Camera exposure has three pillars – ISO, shutter speed, and aperture. The amount of light entering the camera is contingent upon one of these pillars.
Shutter speed creates dramatic effects by either blurring motion or freezing action and can change the brightness of your photo. It exists because of the camera shutter, which is like a curtain in front of the sensor of the camera that stays down until the camera fires. When this happens, the shutter opens, and the camera sensor becomes fully exposed to the light that has passed through the lens. The shutter closes right after the sensor is done collecting the light, stopping the light from entering the sensor.
Shutter speed is the period of time the camera shutter remains open, exposing the sensor to the light. It’s how long you spend taking a picture. When the shutter speed is long, the sensor is exposed for a lengthy period of time. Motion blur is the first significant effect of shutter speed. Moving subjects in the image will look blurred along the direction of motion if your shutter speed is long.

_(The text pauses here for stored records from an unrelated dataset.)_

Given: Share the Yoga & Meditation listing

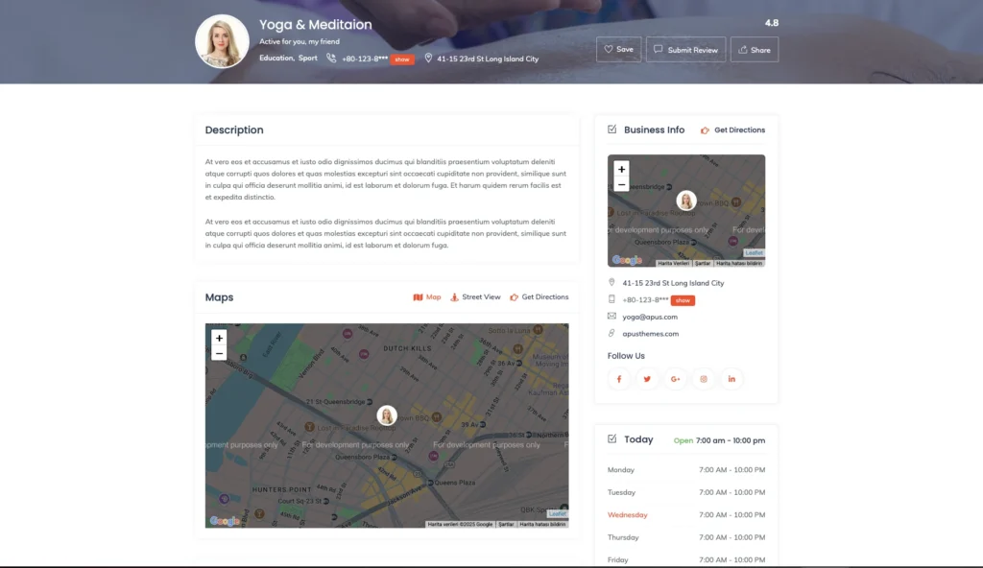Looking at the screenshot, I should [754, 50].
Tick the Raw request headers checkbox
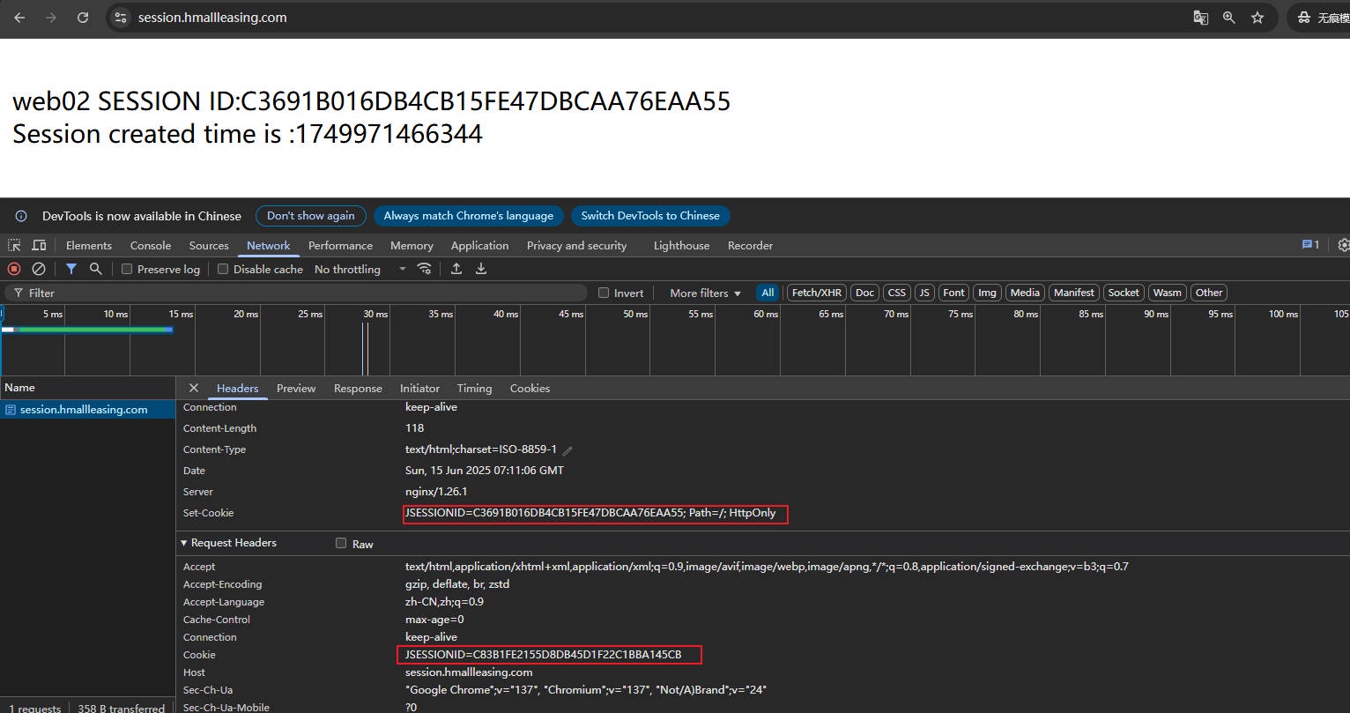The width and height of the screenshot is (1350, 713). pos(341,544)
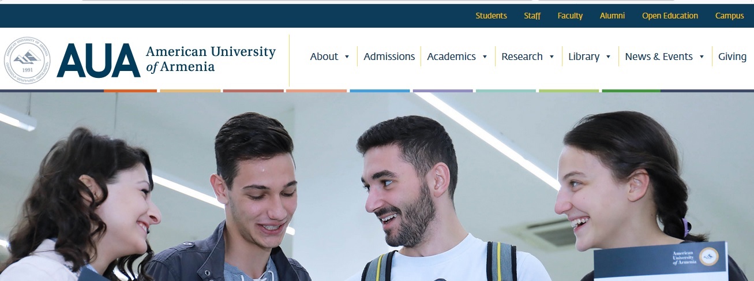Image resolution: width=754 pixels, height=281 pixels.
Task: Expand the News & Events dropdown arrow
Action: 702,57
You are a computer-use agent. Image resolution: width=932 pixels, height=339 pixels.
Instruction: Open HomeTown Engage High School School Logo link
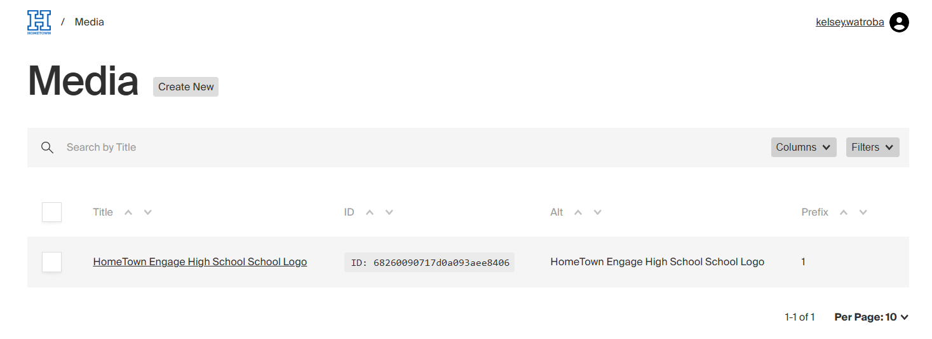199,262

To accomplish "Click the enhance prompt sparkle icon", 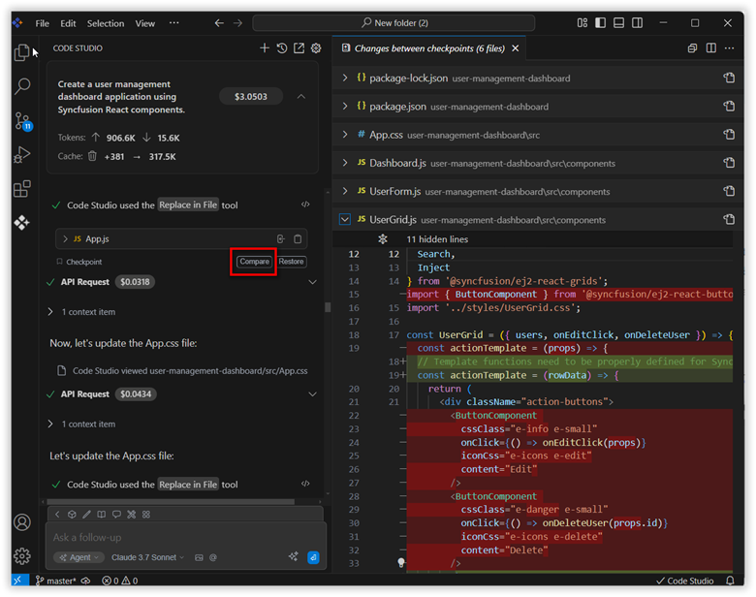I will pos(293,557).
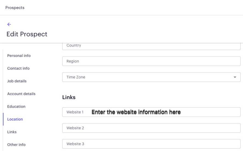Select the highlighted Location sidebar item
The width and height of the screenshot is (243, 151).
click(15, 119)
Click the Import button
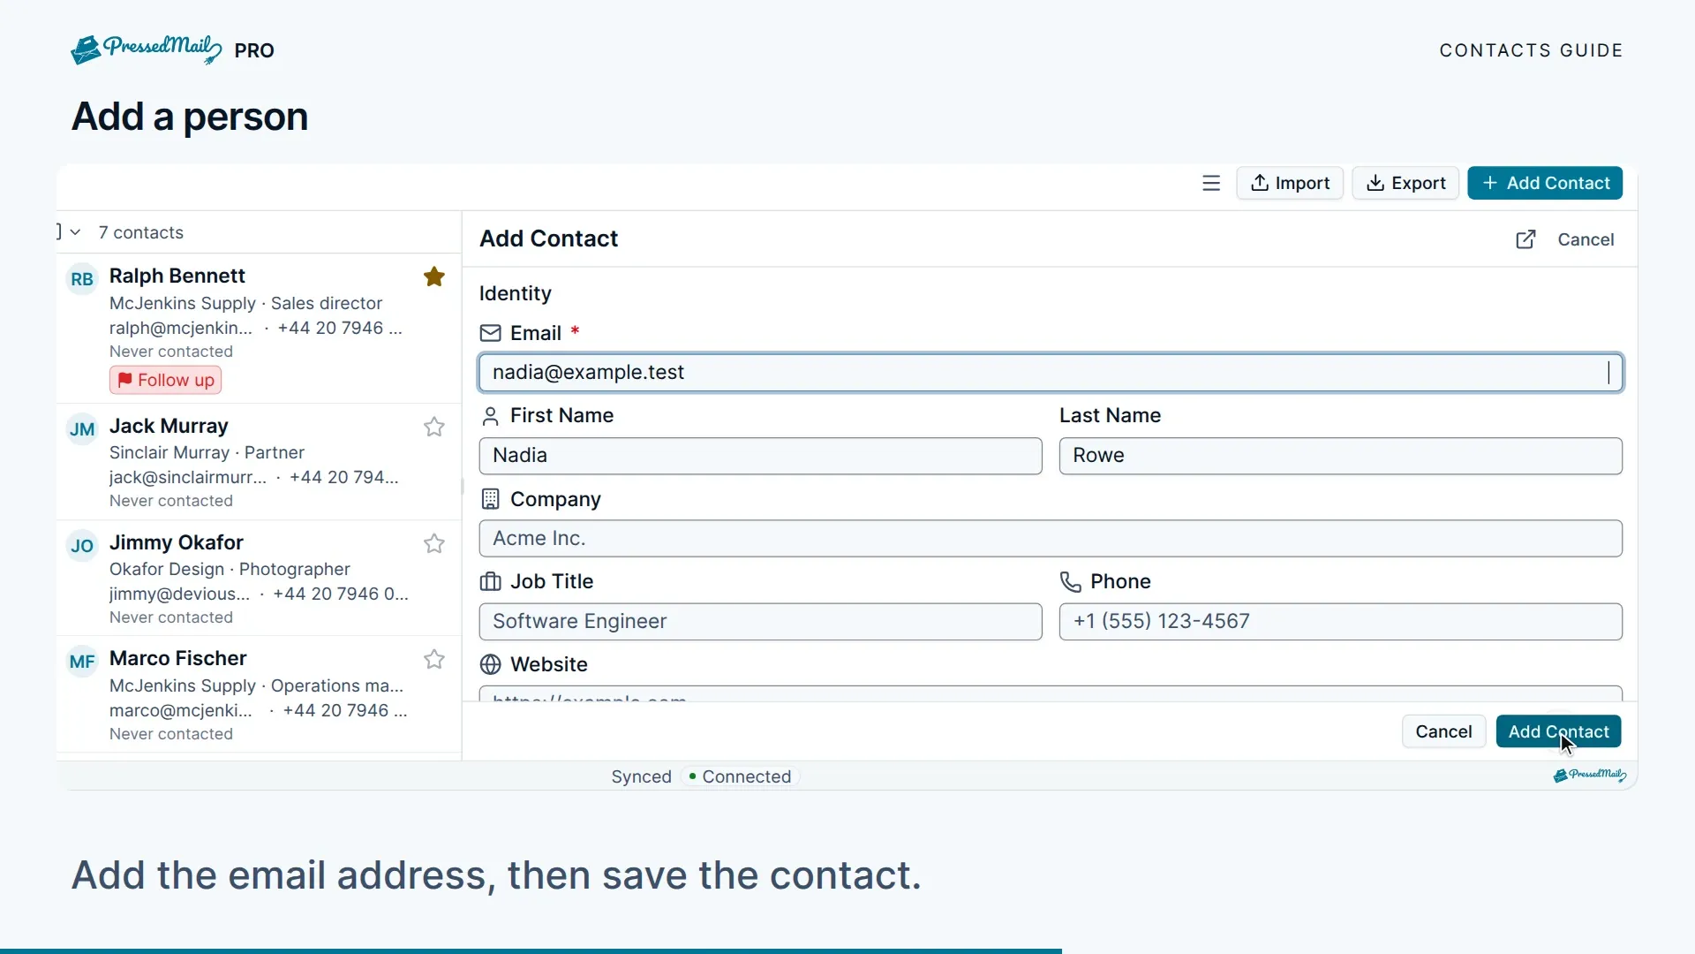 pos(1290,183)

This effect is popular in bike or car commercials, where the viewer experiences a sense of speed and motion due to the intentional blurring of the vehicle’s wheels.
If you’re taking pictures in the daytime, you will typically use very short shutter speeds. At night, the speed will be much longer – more than a second compared to milliseconds. The camera needs more time to get light for proper exposure because it’s dark.

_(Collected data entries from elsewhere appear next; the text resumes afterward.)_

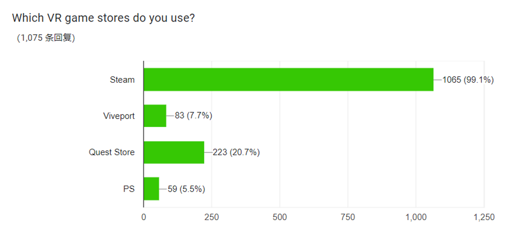Click the 1,000 axis tick label

[416, 217]
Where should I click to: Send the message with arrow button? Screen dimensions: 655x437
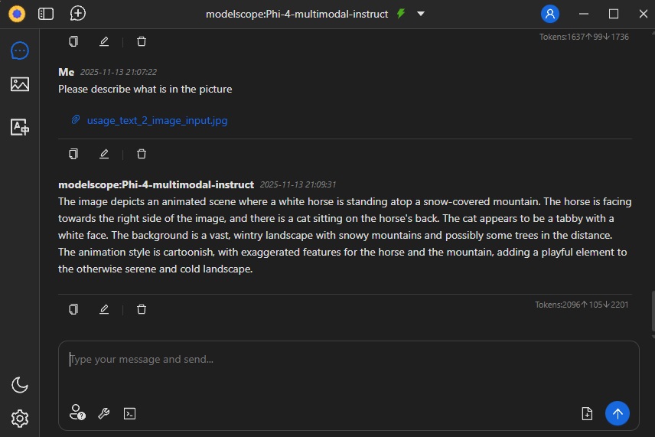pyautogui.click(x=617, y=413)
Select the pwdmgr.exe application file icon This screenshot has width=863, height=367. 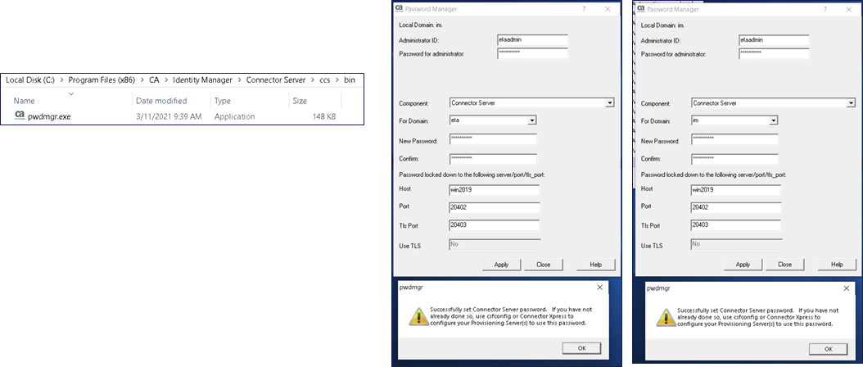[20, 116]
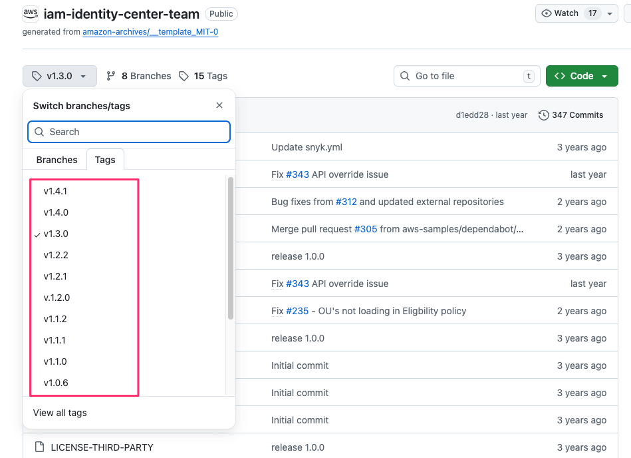
Task: Select tag v1.4.1 from list
Action: click(x=56, y=191)
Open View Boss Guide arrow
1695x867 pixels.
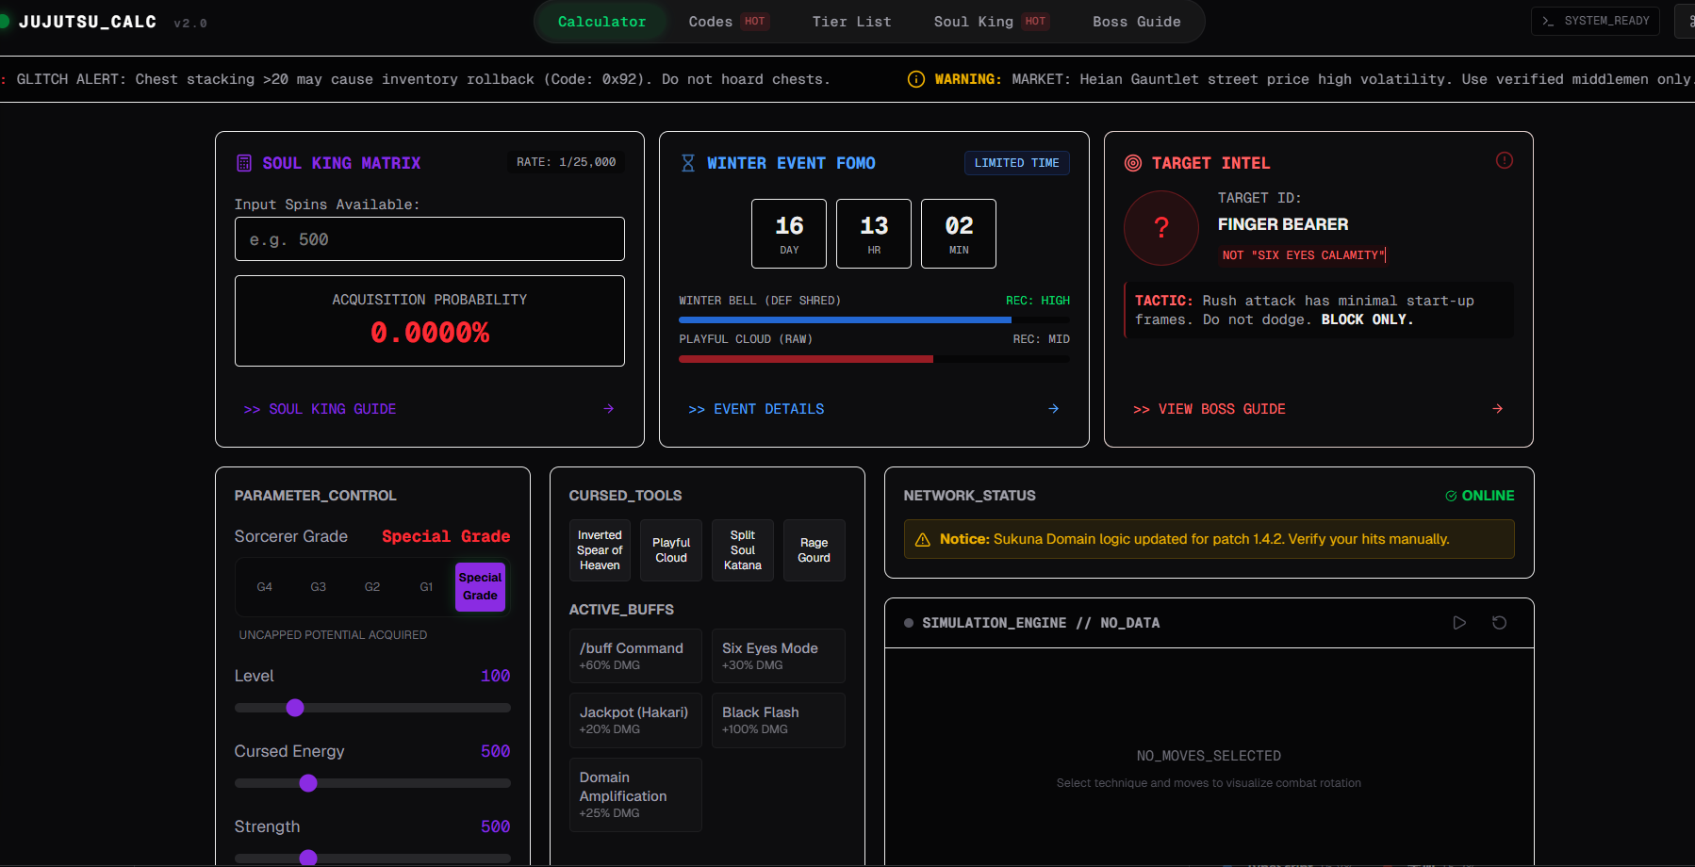[x=1497, y=409]
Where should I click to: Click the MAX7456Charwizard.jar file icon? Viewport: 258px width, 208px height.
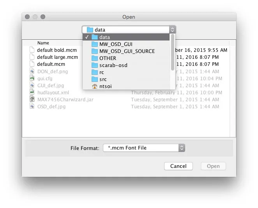pyautogui.click(x=32, y=99)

The aperture is an opening letting light into the camera through the lens. Its size determines how much light is let in. The depth of field is also affected.
Essentially, the aperture is an opening in the diaphragm of the lens, through which light passes. It is calibrated in f/stops. Lower f/stop values allow for more exposure because they represent bigger apertures, while higher ones provide less exposure, due to the smaller apertures. This seems somewhat contradictory at the beginning. As you take pictures at different f/stops, it will start making sense.
Aperture Priority, which serves to maximize exposure, is set differently depending on your camera model and brand. This is an essential setting to master because you need maximum exposure in certain conditions, such as low light, bad weather, and nighttime. Check your manual to see how to adjust the settings.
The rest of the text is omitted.